The 2 commonest reason for the operation is recurrent tonsillitis, and sleep disordered breathing (where the size of the tonsils is so big that it blocks off our airway when we fall asleep). Both conditions can occur in children and adult. Other reasons could include a history of quinsy (collection of pus with the tonsil capsule) and growth on the tonsil where the removed tonsil will be sent for histology analysis. Occasionally, some people can be bothered by tonsil stones – tiny white particles that arises within the crypts of the tonsils which pops out regularly, bringing with them a slightly offensive odour.

How is the operation done

The operation requires a general anaesthetic (putting patient to sleep). There are several ways to perform tonsillectomy. Traditionally the tonsils are being ‘peeled off’ from the side of the throat, using either scissors to cut and dissect, or a diathermy to burn and cauterise. Tonsils removed this way have their capsules (covering) removed as well, and is termed extracapsular tonsillectomy. One of the latest trend is a change of the way we perform the operation. It has been shown that if the capsule can be retained during the operation, post-operative pain reduces significantly. Intracapsular tonsillectomy (removing tonsils within the capsule) is carried out by a method called coblation, where a chemical reaction within the plasma serves to vaporise the tonsil.

Does it hurt

Having your tonsils removed can be very painful. The pain is similar to an attack of tonsillitis, and normally worsens during day 3-4 after the operation before it improves gradually over the next 10 days. The newer coblation method does have a better pain outcome, with patients feeling back to their normal self within a week.

After the operation

Normally you will be observed on the ward over a period of 4 to 6 hours. You should be able to eat and drink as when comfortable to do so. Painkillers will be given on discharge, and you should take them regularly in the first week.
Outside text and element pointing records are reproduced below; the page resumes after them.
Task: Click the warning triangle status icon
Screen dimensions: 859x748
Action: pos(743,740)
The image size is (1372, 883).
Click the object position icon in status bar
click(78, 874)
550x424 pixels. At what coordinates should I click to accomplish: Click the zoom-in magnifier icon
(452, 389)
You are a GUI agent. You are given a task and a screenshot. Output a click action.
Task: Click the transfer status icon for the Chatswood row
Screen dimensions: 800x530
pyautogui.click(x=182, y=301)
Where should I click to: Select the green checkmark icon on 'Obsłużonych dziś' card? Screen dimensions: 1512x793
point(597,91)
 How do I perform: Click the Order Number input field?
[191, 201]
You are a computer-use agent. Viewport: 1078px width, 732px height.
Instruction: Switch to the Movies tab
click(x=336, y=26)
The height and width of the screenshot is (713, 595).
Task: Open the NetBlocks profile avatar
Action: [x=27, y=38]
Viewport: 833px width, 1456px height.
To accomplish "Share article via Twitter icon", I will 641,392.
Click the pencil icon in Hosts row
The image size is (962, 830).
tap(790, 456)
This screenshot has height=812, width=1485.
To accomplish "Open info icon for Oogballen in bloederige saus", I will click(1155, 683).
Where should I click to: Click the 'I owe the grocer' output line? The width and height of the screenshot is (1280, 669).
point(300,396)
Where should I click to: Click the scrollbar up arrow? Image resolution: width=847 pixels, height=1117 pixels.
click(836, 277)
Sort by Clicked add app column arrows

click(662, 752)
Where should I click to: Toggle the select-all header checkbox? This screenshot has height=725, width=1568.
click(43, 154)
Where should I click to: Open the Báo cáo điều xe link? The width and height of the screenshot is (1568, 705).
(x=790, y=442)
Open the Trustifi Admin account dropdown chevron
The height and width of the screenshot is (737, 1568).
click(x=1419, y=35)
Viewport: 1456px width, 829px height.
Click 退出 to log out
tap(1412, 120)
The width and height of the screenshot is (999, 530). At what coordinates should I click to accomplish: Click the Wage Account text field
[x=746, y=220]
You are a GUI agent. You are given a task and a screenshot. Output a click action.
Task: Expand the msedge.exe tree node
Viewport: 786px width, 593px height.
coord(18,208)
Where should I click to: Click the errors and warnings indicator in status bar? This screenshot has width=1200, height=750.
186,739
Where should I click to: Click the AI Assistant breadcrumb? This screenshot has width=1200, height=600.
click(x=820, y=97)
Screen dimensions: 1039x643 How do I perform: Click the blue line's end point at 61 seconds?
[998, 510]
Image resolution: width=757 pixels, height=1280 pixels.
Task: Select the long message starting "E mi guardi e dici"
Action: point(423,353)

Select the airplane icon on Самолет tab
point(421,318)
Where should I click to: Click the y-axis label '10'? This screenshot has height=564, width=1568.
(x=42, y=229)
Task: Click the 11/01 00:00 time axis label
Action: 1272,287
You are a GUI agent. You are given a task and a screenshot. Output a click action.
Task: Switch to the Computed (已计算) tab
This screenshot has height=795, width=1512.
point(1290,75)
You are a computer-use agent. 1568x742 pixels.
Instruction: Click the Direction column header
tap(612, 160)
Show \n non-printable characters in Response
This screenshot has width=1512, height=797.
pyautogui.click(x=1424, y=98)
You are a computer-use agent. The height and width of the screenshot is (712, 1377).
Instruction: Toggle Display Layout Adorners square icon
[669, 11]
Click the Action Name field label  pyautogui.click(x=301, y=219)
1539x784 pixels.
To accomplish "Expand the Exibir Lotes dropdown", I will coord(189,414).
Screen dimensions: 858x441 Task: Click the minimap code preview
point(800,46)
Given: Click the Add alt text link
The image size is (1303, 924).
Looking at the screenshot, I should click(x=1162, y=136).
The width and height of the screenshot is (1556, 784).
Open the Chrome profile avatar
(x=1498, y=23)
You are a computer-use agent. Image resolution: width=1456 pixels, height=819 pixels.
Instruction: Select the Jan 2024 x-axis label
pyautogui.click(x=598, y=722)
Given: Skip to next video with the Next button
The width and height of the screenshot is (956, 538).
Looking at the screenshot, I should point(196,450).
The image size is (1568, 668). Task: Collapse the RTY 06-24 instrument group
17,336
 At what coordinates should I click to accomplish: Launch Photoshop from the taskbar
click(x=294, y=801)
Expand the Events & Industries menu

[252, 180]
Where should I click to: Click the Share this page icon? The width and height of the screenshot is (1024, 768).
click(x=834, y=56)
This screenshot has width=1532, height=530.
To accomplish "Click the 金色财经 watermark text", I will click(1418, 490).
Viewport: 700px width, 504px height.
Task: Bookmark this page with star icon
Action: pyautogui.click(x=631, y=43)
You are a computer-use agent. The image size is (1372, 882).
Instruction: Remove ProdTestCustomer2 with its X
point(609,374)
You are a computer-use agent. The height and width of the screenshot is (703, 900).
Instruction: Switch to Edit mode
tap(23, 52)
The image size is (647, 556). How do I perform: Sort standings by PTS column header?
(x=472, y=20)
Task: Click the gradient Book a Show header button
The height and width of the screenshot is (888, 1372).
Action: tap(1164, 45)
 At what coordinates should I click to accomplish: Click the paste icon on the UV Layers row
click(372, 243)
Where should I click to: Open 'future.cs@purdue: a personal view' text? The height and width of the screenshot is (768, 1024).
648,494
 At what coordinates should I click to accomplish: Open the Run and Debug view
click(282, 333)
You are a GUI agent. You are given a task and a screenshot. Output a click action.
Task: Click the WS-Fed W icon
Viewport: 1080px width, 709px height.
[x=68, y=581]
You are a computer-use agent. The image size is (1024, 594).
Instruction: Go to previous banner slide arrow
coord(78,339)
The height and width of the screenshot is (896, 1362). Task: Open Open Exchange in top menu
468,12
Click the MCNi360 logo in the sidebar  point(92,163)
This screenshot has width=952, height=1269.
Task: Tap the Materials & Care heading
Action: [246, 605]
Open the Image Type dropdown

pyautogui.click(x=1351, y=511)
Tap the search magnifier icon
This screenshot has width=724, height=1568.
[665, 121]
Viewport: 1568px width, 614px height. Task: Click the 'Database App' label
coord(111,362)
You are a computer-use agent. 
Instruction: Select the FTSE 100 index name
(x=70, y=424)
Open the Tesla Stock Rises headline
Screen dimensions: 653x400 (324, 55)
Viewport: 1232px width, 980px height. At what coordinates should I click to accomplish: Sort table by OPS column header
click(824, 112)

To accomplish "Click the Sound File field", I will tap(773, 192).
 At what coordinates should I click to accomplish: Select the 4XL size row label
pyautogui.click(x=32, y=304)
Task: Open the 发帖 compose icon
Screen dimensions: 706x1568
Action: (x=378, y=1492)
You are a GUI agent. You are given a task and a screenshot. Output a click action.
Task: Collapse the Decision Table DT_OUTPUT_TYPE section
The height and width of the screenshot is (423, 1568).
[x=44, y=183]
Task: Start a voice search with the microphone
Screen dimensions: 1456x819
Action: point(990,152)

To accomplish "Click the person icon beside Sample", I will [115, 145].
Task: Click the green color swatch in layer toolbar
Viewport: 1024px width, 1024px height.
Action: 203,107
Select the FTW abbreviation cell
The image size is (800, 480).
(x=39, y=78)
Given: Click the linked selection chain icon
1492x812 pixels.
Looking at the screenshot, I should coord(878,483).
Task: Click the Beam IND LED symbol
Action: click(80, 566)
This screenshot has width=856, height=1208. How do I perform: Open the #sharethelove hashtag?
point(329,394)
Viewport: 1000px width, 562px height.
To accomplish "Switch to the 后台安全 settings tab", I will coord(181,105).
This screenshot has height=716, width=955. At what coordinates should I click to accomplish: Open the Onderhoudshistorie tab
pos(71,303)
How long do I have to be off work

It is advisable to have a period of convalescence of 2 weeks (1 week if coblation method) after the operation. Physical exercise or strenuous activities should be refrained. Likewise social gatherings and activities should be kept to a minimum to reduce the risk of acquiring infection.

Possible complications

The main complication for tonsillectomy is post-operative haemorrhage. This normally happens to 2-3% of patient if performed using the traditional method, and slightly lower with the coblation method. Other possible complications include infection, minor lip and dental injury (bruising or cutting to lip or gum area). Very uncommonly there could be taste disturbance. With the intracapsular method, there could also be some regrowth of tonsil tissue requiring a second operation. This risk is less than 1%.

Is there any alternative treatment

For tonsillitis, the only alternative treatment is antibiotics during the infective episode. For other reasons requiring tonsillectomy, there are no real alternative to taking the tonsils away.